Exercise requirements: Please find the lines in the entries below that contain the word "Sports", and copy each one.

Excerpts from a dataset:
BEGIN
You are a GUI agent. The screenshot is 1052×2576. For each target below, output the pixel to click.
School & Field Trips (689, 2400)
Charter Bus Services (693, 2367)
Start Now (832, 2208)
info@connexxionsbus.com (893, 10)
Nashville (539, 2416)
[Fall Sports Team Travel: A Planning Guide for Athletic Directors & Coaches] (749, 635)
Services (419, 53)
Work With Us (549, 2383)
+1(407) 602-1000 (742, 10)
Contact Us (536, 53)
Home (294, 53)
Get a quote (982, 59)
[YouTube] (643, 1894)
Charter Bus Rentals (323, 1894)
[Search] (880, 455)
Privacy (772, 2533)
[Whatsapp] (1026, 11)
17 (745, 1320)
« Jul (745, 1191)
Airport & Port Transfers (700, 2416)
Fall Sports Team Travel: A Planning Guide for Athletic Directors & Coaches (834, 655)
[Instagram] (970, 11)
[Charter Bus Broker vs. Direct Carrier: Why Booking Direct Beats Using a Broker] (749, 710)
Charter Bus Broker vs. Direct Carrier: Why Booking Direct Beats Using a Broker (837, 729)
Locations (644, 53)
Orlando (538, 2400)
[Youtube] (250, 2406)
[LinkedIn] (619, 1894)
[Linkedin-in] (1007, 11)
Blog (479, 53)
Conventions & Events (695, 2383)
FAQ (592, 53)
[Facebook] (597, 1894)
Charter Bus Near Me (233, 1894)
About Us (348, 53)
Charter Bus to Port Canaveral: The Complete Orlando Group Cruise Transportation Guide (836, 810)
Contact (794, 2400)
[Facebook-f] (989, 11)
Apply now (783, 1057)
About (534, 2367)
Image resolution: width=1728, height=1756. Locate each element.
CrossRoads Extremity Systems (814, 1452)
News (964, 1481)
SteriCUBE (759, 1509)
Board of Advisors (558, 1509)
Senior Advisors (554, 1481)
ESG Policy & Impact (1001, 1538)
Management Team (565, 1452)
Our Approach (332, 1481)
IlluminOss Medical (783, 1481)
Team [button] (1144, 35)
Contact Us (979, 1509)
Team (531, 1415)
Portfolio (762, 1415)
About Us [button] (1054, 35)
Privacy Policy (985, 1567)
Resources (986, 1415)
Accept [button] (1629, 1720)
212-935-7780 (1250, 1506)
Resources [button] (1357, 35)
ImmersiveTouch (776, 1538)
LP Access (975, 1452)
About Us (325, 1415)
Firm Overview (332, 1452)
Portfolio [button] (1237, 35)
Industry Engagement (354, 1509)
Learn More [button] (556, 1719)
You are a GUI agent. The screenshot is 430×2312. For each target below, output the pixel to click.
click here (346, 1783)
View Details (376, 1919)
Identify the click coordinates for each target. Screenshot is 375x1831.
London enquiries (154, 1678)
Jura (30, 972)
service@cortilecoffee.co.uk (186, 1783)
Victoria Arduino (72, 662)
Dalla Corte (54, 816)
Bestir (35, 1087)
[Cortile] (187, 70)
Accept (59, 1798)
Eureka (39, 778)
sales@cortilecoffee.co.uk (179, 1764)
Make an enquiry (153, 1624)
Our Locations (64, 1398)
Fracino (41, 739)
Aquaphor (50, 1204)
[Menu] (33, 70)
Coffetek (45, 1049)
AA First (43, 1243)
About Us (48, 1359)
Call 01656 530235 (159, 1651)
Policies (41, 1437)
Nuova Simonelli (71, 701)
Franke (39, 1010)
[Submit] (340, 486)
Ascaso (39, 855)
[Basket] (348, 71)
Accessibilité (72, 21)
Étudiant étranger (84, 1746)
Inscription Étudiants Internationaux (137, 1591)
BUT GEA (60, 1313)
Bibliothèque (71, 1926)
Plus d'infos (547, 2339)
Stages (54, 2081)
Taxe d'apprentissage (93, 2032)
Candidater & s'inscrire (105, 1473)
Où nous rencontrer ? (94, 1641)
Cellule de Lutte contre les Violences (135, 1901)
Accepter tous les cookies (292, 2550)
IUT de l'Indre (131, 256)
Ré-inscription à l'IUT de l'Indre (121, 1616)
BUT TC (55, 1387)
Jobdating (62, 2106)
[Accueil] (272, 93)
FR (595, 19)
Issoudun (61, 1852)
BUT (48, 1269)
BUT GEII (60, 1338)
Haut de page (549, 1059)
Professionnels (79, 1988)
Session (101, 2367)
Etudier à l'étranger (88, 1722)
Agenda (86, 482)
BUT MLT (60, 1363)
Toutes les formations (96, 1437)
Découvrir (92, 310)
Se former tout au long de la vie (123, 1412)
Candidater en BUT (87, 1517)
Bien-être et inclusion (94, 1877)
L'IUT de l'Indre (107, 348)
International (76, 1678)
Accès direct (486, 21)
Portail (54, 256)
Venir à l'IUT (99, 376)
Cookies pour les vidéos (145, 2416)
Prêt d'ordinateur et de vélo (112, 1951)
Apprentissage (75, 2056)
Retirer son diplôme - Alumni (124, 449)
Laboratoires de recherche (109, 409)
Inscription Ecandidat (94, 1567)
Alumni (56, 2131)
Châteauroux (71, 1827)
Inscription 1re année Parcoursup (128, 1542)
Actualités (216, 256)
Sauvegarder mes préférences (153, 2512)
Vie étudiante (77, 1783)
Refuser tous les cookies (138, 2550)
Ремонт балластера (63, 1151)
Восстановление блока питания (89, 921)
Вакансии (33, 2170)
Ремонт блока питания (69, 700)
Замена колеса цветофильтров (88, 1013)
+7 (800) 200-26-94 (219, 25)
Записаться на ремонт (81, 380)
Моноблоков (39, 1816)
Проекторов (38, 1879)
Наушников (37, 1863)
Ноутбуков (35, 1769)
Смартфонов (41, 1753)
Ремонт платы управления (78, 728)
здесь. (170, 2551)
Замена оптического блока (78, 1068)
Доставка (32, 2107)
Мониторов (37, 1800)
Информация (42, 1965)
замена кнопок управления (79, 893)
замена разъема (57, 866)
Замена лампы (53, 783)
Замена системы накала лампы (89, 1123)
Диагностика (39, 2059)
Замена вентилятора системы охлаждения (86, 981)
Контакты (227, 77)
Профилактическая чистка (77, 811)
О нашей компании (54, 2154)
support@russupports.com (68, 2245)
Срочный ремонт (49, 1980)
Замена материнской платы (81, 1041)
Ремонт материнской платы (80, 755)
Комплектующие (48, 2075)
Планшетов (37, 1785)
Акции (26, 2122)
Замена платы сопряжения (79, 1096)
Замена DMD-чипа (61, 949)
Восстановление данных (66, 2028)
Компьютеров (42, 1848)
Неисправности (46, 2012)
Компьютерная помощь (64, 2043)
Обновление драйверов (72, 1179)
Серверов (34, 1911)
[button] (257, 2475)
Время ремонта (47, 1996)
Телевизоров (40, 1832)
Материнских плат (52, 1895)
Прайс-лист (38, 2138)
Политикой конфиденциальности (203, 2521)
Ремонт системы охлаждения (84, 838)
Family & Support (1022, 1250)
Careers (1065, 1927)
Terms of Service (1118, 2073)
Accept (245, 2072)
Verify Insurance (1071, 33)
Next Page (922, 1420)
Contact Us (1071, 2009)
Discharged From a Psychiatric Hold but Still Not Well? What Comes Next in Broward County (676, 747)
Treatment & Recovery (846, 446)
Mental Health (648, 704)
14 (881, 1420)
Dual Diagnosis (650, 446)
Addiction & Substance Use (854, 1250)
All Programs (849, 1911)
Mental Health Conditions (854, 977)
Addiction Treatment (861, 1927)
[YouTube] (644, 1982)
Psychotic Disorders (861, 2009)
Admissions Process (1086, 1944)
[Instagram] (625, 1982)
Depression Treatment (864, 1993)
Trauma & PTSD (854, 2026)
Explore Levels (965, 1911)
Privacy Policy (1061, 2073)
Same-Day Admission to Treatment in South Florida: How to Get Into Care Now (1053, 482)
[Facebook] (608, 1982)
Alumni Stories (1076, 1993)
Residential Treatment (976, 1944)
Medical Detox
END
Exercise response:
[Fall Sports Team Travel: A Planning Guide for Athletic Directors & Coaches] (749, 635)
Fall Sports Team Travel: A Planning Guide for Athletic Directors & Coaches (834, 655)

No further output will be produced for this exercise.